Omit the images. Restate all of the records word for word.

-- Extracted data follows --

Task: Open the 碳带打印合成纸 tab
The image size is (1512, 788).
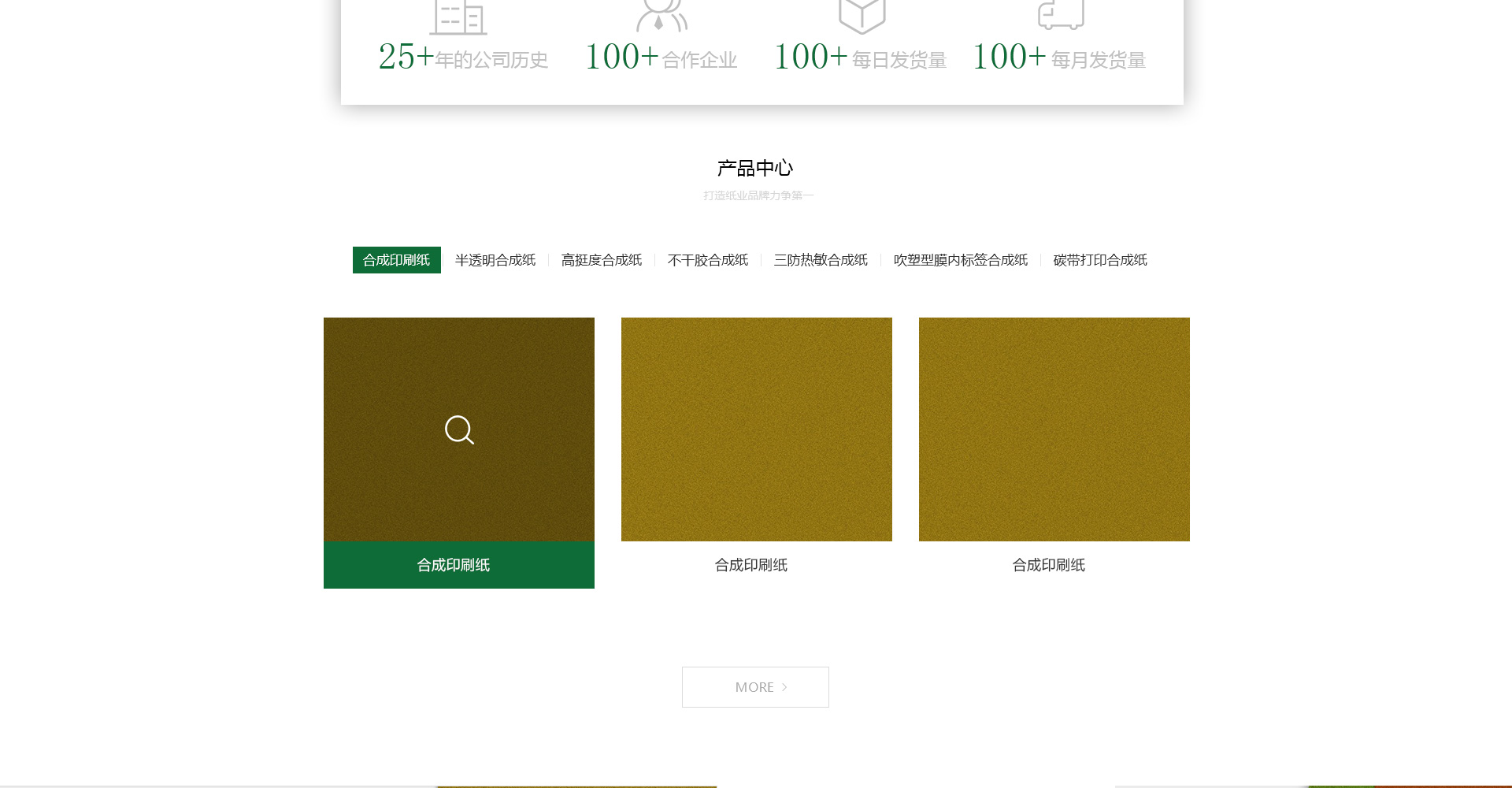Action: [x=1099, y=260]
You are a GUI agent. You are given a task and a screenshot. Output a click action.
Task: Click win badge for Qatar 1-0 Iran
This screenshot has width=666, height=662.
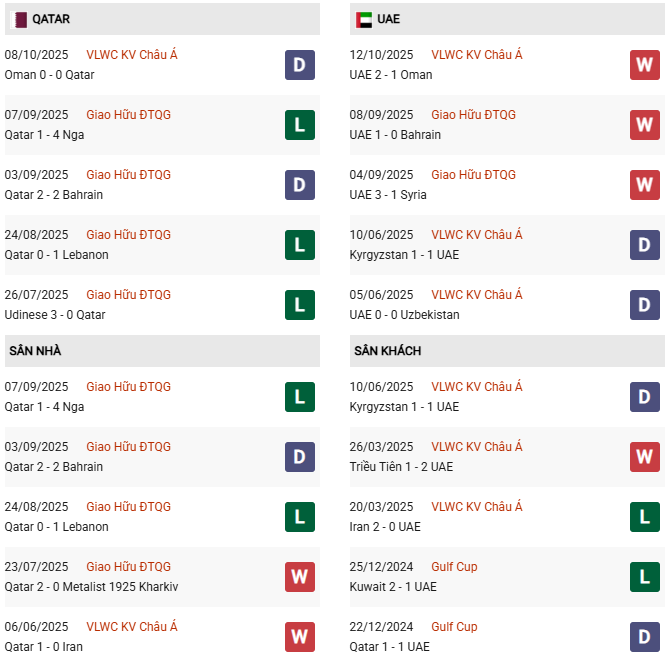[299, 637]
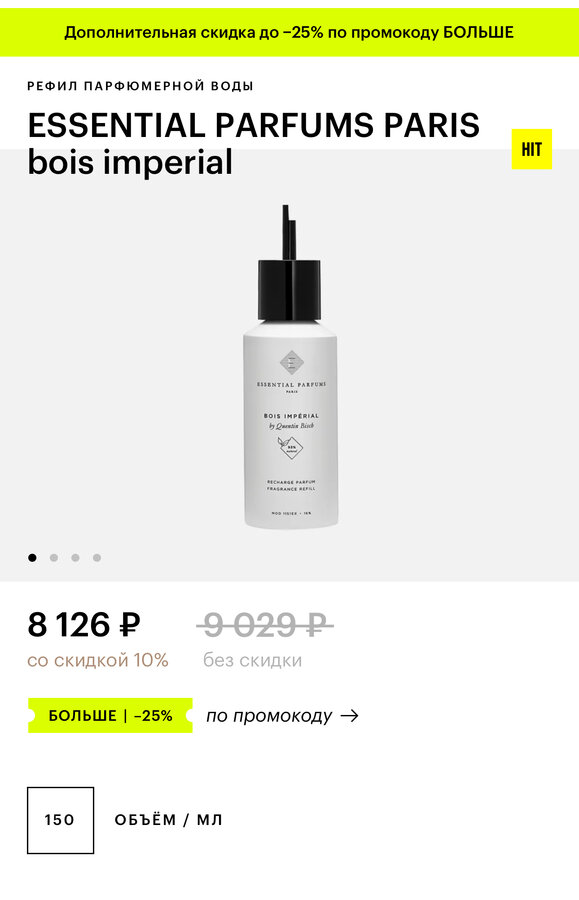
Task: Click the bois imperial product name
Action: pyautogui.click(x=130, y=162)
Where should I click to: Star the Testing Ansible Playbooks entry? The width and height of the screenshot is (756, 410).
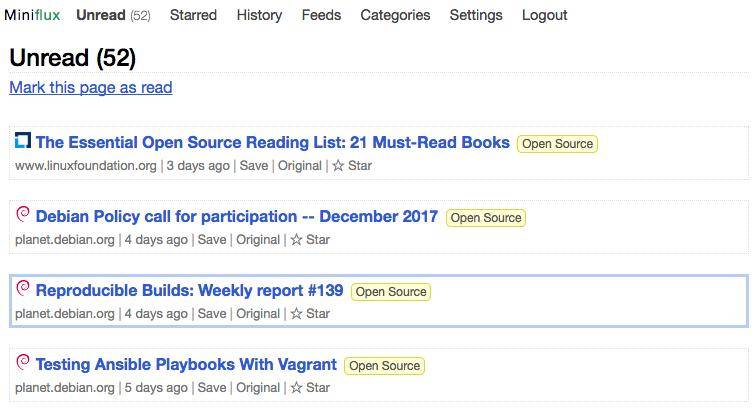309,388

-- Extracted data concluded --

■ **Solution to the problem**:
Task: Open the 碳带打印合成纸 tab
The image size is (1512, 788).
Action: [x=1099, y=260]
You are a GUI agent. You are given a task and a screenshot. Output a click action.
Task: Click win badge for Qatar 1-0 Iran
This screenshot has width=666, height=662.
[299, 637]
Task: Click the bois imperial product name
Action: pyautogui.click(x=130, y=162)
Where should I click to: Star the Testing Ansible Playbooks entry? The width and height of the screenshot is (756, 410).
309,388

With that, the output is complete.